Pagani. FdI: “Non riconosciamo leadership esterne”

“FdI non riconosce nessuna leadership esterna. Non intendiamo assegnare a nessun “federatore” improvvisato la facoltà di ergersi a risolutore di problematiche politiche che non lo riguardano direttamente”. E’ questo il “succo” della dura nota diramata da Fratelli d’Italia Pagani, a poche ore dalla conferenza stampa dedicata alle amministrative del consigliere regionale Alberico Gambino.

Nella nota, Gambino non viene mai nominato, ma il messaggio del suo ormai ex partito è chiaramente rivolto a lui.

“La città di Pagani va verso nuove ed importanti elezioni cittadine che dovranno rinnovare e cambiare la classe dirigente della città – si legge nel comunicato – Un appuntamento per il quale in questi mesi ci siamo impegnati a dare un “silenzioso” contributo alla nascita di una coalizione dei partiti del centro destra. Silenzioso proprio perché siamo rimasti in silenzio, per responsabilità non per pavidità, di fronte ad attacchi, accuse e provocazioni che provenivano da cosiddetto “fuoco amico”. Crediamo che ci siano tutte le condizioni affinché a Pagani possa ricomporsi una alleanza che sarebbe vincente e riconosciamo il merito di questo risultato a tutti i volenterosi dirigenti dei partiti e consiglieri comunali impegnati a lavorare su questo possibile obiettivo. Per quanto ci riguarda non intendiamo assegnare a nessun “federatore” improvvisato la facoltà di potersi ergere a risolutore di problematiche politiche che non lo riguardano direttamente”.

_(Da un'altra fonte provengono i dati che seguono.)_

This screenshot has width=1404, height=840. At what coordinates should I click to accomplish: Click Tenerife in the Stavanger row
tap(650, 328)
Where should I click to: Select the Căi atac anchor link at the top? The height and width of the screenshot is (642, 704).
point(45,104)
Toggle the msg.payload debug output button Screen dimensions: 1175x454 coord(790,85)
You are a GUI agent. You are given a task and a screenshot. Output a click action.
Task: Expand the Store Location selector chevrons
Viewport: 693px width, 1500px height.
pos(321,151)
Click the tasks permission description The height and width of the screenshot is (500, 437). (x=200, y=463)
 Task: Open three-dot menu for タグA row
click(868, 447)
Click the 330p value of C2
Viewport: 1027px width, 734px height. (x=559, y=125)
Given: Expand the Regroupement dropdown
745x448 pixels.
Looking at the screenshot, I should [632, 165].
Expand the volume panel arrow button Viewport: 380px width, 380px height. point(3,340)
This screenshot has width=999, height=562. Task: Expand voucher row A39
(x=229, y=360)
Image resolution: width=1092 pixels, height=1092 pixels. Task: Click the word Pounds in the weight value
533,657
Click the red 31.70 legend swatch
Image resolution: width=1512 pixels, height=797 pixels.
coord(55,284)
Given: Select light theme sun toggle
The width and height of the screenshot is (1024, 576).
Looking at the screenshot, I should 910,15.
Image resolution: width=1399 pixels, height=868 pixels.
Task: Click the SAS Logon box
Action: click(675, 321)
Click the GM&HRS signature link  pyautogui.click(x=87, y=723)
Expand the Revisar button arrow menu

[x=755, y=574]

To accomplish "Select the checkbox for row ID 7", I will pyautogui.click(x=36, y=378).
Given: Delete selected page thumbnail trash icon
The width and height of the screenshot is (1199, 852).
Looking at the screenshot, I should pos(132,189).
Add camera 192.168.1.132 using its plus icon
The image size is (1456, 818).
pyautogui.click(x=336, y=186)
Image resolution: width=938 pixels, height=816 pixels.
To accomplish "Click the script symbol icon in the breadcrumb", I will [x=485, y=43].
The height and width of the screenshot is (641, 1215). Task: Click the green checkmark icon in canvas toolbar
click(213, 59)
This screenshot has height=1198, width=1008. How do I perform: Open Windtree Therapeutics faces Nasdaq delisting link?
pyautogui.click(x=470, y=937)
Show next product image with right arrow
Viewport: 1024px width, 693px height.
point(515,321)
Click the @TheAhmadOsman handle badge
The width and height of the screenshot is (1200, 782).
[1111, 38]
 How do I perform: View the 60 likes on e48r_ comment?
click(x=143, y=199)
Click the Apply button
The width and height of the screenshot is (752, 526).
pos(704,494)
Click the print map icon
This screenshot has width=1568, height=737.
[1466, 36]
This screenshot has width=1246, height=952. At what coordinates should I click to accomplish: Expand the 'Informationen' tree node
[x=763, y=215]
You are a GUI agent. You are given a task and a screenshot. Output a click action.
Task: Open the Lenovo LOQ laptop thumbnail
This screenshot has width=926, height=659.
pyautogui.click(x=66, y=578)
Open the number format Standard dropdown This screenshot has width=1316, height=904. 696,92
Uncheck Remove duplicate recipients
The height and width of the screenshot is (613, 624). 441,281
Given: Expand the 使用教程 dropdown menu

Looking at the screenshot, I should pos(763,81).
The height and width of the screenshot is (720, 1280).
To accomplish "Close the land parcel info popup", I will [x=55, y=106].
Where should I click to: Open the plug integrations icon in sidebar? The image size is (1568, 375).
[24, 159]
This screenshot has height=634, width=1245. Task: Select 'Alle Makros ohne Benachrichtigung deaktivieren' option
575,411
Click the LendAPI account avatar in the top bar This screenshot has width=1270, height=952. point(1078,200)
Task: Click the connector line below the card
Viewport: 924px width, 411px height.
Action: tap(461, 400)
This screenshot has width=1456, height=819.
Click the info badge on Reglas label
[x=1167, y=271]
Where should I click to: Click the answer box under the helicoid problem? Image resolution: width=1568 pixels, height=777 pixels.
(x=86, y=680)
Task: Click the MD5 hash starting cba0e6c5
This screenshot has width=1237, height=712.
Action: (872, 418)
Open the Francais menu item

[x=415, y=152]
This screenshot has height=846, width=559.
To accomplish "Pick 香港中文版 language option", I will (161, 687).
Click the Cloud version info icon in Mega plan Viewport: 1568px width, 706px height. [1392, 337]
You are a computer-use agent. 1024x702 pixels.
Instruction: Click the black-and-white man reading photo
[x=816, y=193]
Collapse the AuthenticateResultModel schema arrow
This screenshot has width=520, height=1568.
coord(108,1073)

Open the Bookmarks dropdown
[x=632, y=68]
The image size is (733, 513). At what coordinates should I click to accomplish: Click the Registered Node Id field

Infine, l’affondo. “Fdi partecipa a riunioni tra partiti e mai a quelle di chi fino a ieri si dichiarava a favore soprattutto di “progetti civici” – conclude la nota -. Il confronto è il sale della democrazia ma pure il rispetto,le scelte si condividono. Nessuno nega il diritto a far sentire la propria voce,neanche a chi aveva incautamente cercato di mettere veti sul nostro partito. Fdi non riconosce nessuna leadership esterna- I partiti fino ad oggi hanno svolto un ottimo lavoro e non abbiamo bisogno di padri nobili”.